Content starts

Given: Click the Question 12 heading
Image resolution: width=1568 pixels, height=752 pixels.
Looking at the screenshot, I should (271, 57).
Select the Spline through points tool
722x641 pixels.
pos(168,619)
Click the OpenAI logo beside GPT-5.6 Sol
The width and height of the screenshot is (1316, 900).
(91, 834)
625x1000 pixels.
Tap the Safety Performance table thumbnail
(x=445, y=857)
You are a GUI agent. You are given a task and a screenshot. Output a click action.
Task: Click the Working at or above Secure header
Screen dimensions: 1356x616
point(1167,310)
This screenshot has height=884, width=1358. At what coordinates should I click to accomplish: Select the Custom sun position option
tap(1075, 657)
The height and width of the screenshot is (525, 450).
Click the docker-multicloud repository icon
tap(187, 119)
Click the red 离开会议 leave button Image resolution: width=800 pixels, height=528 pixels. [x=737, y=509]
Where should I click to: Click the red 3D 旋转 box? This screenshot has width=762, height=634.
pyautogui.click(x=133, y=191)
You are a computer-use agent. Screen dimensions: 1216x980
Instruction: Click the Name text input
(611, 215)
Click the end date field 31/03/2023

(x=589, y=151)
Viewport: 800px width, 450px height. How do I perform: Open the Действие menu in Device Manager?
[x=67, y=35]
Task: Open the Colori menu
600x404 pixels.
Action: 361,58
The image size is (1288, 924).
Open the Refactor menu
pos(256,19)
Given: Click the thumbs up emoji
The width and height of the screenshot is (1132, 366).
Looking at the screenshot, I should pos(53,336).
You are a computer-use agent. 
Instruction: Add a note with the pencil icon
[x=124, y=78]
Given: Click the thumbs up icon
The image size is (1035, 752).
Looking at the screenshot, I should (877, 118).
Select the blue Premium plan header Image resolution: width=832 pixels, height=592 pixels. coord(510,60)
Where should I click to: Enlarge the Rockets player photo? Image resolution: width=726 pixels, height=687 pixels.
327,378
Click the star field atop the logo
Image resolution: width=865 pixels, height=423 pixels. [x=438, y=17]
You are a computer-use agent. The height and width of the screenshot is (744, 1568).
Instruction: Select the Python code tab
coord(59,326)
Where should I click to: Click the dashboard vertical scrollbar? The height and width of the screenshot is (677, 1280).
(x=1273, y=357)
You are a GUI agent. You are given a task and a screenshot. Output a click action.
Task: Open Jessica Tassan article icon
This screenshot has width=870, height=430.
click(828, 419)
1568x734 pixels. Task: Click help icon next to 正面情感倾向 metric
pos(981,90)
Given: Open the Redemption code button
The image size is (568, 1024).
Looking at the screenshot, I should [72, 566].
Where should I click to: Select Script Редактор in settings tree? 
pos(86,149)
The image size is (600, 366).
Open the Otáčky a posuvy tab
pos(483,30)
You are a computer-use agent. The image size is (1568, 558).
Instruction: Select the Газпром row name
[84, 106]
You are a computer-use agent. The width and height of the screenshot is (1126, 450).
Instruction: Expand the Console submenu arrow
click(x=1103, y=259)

Content ends

• [What the task requires]:
Your answer must be every line from the listing above that holds the string "thumbs".

• [Task output]:
Given: Click the thumbs up emoji
Given: Click the thumbs up icon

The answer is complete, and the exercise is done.